And debunked here.
Let's look at a model statistical problem.
There are two production automated lathes next to one another. The product is monitored for length.
Both machines have been characterized as having a size distribution with a standard deviation of 0.1 for individual parts.
Current measurements indicate the sample mean for lathe A is 1.00.
Current measurements indicate the sample mean for lathe B is 0.95.
Now, the question is is the true mean for lathe B different than the mean for lathe A?

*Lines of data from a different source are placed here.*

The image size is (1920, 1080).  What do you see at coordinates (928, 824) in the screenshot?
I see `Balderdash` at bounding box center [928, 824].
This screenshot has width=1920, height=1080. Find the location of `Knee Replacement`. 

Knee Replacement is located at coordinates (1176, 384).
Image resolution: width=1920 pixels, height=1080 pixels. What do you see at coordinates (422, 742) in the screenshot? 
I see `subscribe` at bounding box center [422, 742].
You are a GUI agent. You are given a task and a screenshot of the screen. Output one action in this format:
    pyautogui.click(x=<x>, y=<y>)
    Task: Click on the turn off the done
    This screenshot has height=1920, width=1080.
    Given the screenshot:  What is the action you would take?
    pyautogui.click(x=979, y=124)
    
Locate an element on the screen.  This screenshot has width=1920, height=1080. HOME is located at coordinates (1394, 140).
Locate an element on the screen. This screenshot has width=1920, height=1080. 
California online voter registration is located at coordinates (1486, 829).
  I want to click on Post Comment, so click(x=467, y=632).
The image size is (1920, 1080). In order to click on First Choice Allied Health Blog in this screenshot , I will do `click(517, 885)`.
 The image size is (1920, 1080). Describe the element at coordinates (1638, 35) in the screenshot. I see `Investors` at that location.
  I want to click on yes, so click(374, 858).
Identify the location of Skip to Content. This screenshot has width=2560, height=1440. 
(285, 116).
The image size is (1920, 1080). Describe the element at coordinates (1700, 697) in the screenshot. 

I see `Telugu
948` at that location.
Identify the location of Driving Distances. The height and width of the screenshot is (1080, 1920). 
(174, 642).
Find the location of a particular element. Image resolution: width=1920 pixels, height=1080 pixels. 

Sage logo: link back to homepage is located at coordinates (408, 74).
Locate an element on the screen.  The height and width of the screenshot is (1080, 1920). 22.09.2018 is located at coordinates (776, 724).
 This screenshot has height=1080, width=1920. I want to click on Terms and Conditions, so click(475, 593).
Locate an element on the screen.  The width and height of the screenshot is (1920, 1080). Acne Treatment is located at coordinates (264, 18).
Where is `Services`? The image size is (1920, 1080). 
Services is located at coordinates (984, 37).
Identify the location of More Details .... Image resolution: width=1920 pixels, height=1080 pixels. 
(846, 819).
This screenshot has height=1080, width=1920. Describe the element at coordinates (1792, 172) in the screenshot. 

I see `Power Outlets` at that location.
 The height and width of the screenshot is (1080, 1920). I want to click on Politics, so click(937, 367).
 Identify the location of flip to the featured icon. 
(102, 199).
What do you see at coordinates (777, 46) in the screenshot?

If we take a single piece from each macine and compare the length, we cannot tell if there is a difference in the two machines.
Now, if we take a large sample from each machine, we can discover if there is actually a difference.
For example, let's use a sample size of 10 for each machine.
Sigma(mean) = sigma(indiviual part) divided by the square root of (n-1)
Therefore, the standard deviation of the mean is 0.033
Three sigma (the most common test for the difference between two means is 0.1. So, the diffeence between the two means is lost in the statistical noise.
Now, lets increase the sample size to 101.
Applying the same calculation, we find the standard deviation of the mean is 0.01.
Now, the difference between the means is 5 sigma(mean). The test indicates there is a difference between the two means.
Now, that we have used this example, we can understand the principles underlying the study on finger length ratios. If you want to test for a significant difference between the mean finger length ratio for the two groups, use a bigger sample.
It does not matter that the individual distributions overlap, a sufficiently large sample size will allow for testing for a difference between the mean values.